▶ [SUPPLIED ENTRIES]
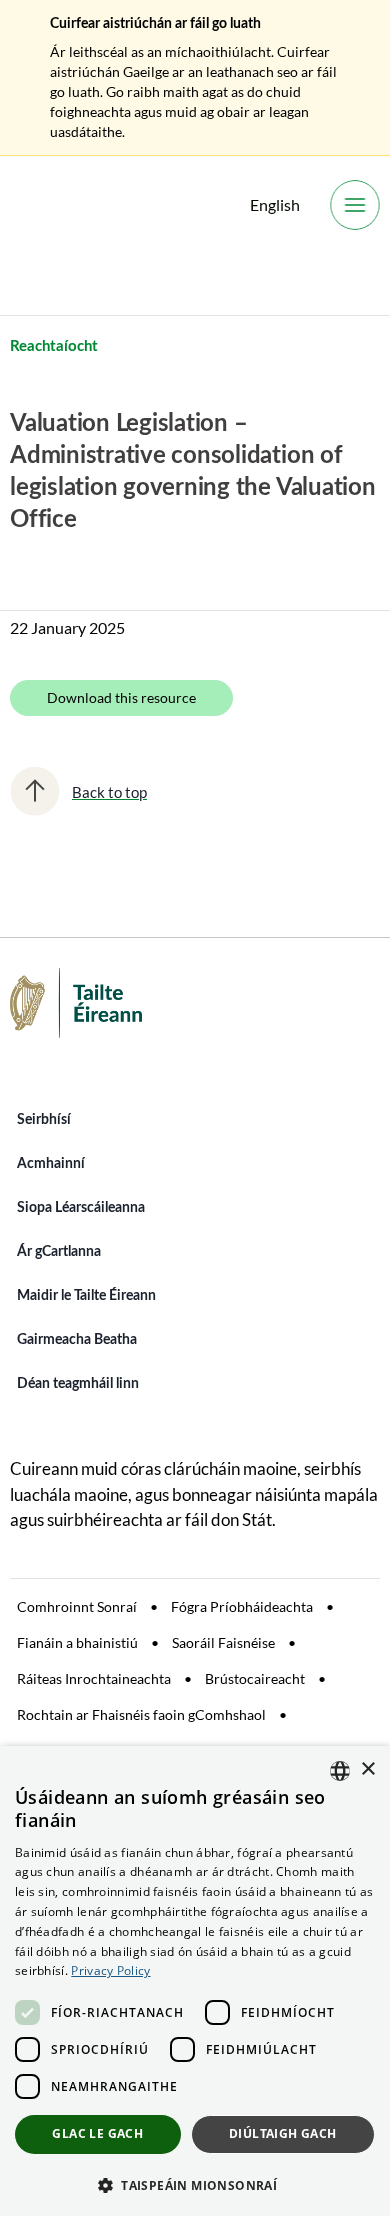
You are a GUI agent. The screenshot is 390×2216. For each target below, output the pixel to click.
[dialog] (195, 1981)
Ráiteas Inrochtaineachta (94, 1678)
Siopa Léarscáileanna (81, 1208)
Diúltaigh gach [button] (283, 2133)
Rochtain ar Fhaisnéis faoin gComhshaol (141, 1714)
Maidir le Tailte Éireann (86, 1296)
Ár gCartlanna (59, 1252)
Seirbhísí (44, 1120)
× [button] (367, 1769)
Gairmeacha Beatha (77, 1340)
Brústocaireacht (255, 1678)
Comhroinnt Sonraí (77, 1606)
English (275, 204)
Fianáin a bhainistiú (77, 1642)
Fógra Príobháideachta (242, 1606)
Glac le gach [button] (97, 2133)
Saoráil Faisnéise (223, 1642)
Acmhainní (51, 1164)
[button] (195, 2184)
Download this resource (121, 697)
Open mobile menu (355, 205)
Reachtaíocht (54, 346)
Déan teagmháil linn (78, 1384)
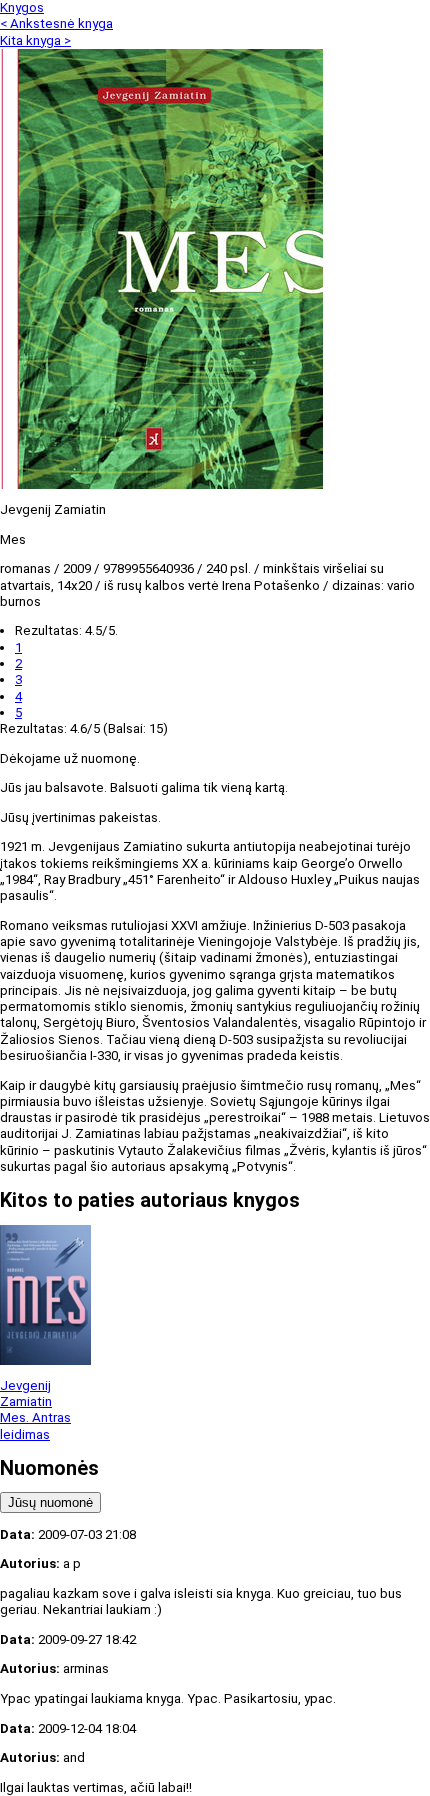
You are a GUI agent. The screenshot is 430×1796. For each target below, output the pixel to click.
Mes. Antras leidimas (35, 1425)
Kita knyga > (35, 40)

▶ [TASK OBJECTIVE] Reproduce only the lines from the first line of the listing above up to and including the line that holds "Rochtain ar Fhaisnéis". Omit the pictures.

▶ [EXERCISE SOLUTION]
You are a GUI agent. The screenshot is 390×2216. For each target below, output the pixel to click.
[dialog] (195, 1981)
Ráiteas Inrochtaineachta (94, 1678)
Siopa Léarscáileanna (81, 1208)
Diúltaigh gach [button] (283, 2133)
Rochtain ar Fhaisnéis faoin gComhshaol (141, 1714)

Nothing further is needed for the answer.